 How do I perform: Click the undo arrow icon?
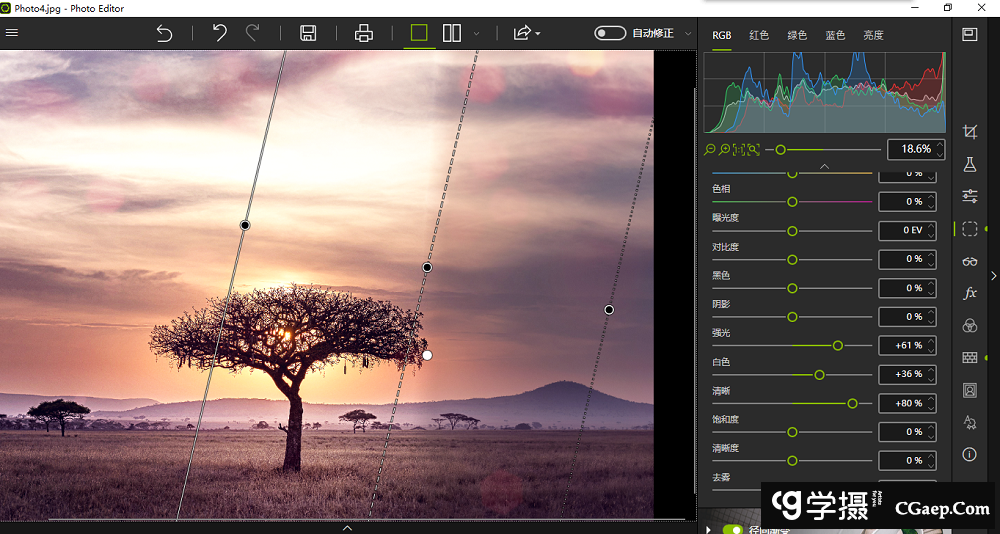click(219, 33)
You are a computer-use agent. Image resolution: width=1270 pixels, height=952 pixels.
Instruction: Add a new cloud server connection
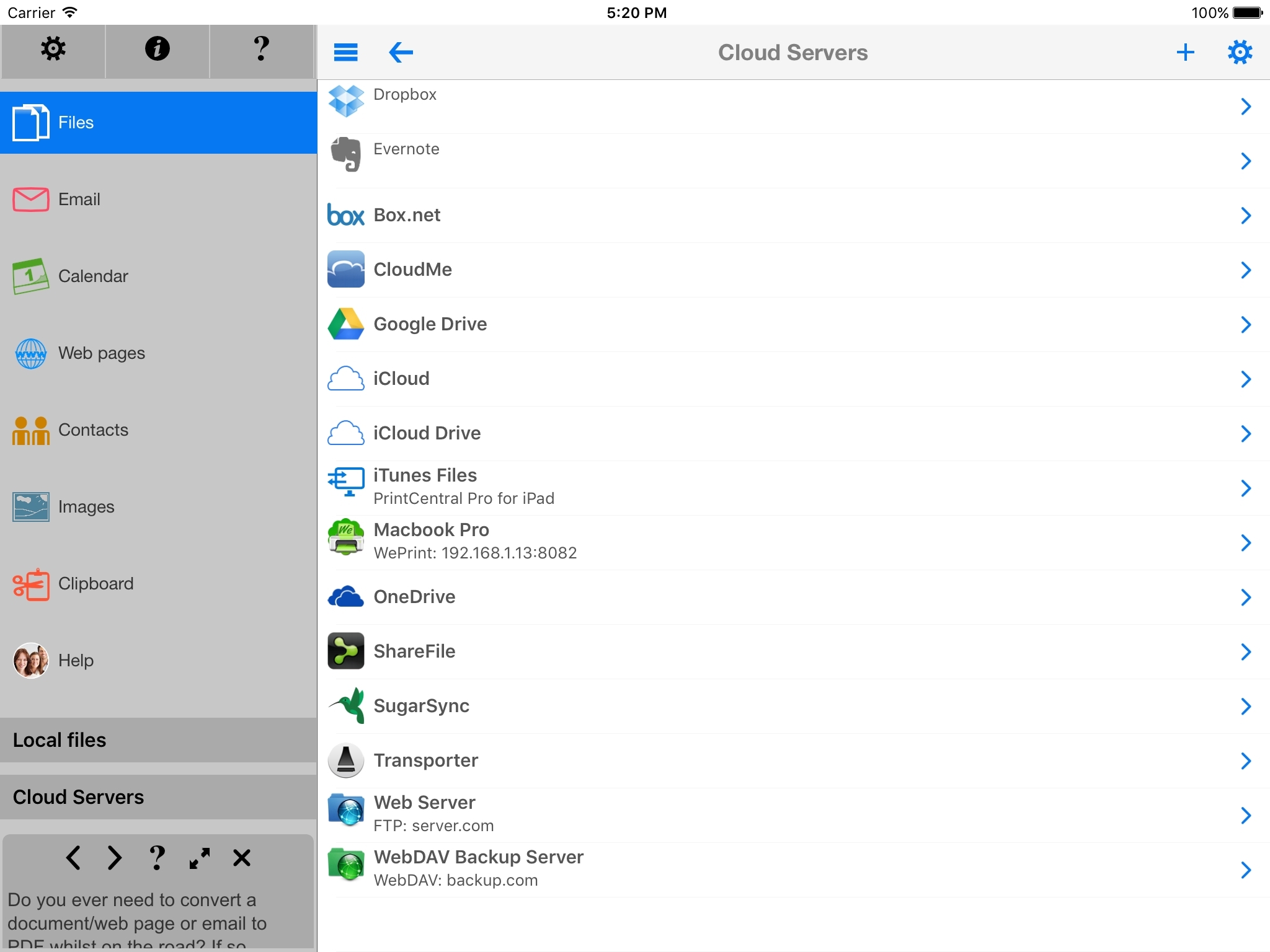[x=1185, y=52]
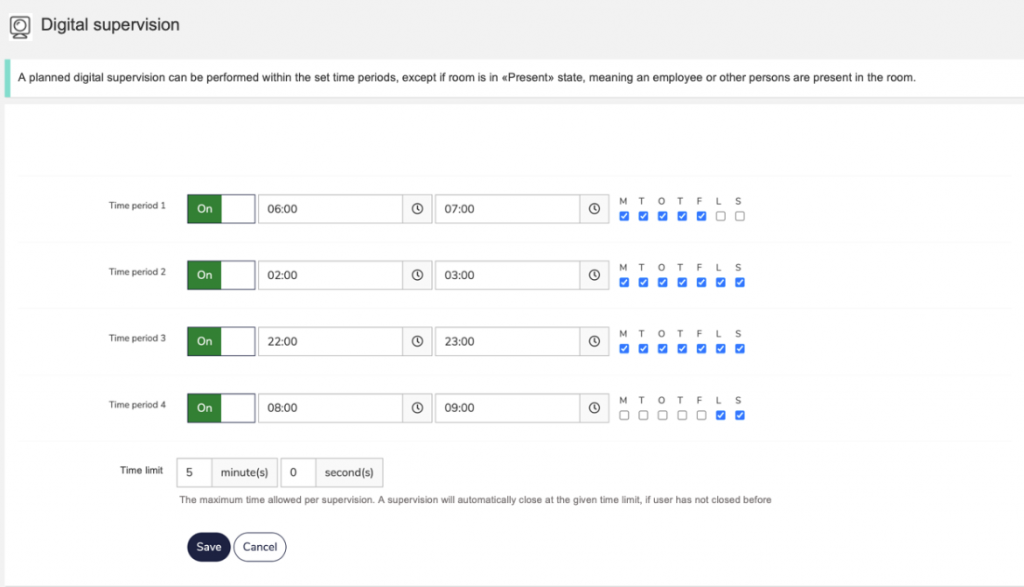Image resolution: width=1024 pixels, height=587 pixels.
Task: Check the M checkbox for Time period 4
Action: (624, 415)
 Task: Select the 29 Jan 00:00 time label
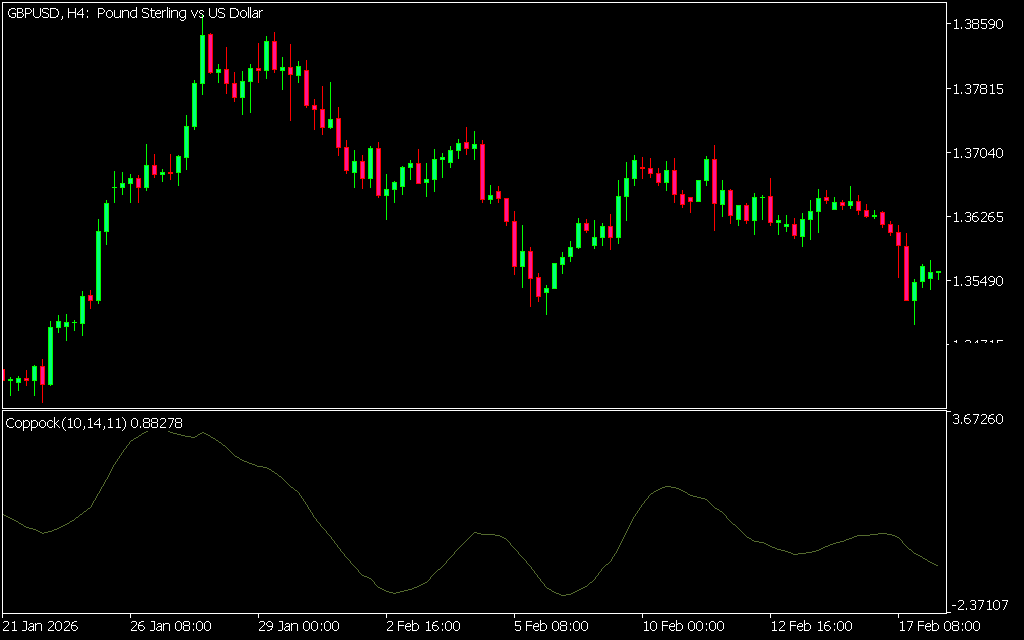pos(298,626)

...

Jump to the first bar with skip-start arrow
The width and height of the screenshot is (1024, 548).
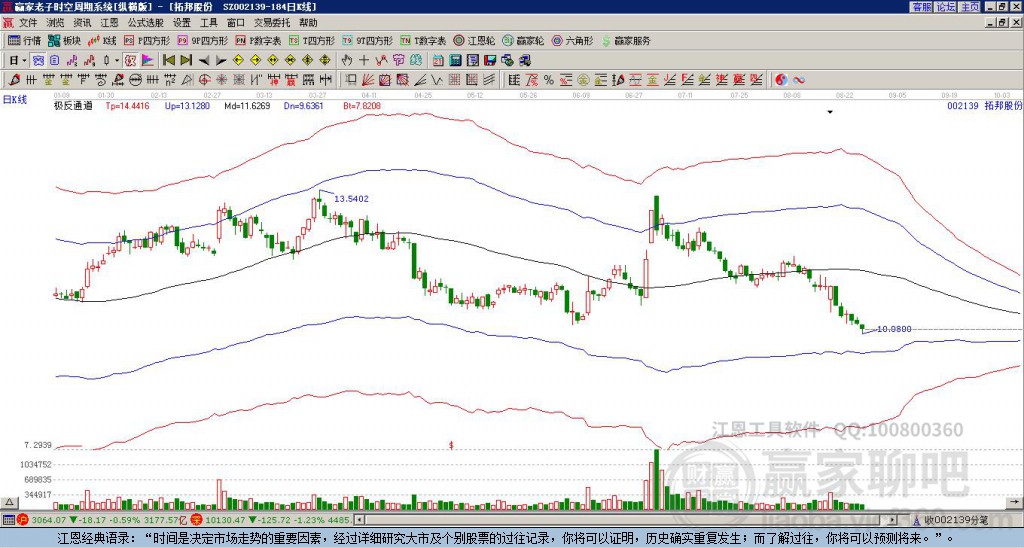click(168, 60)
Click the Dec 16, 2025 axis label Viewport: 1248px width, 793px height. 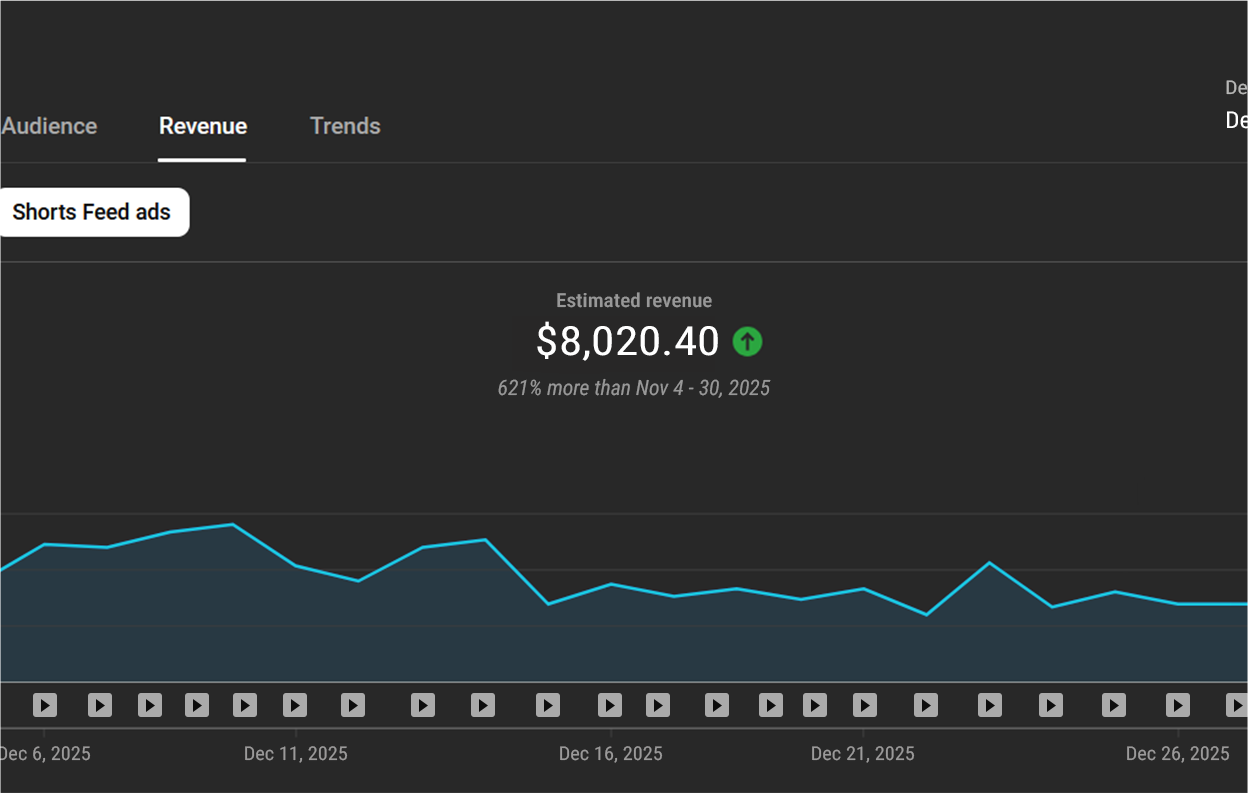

◆ About this task ◆
Starting at the line above that holds "Jump to the first bar with skip-start arrow", return each line up to and including the one that holds "Click the Dec", exactly as written, minus any pictures.

◆ Result of this exercise ◆
Jump to the first bar with skip-start arrow
The width and height of the screenshot is (1024, 548).
click(168, 60)
Click the Dec 16, 2025 axis label Viewport: 1248px width, 793px height. 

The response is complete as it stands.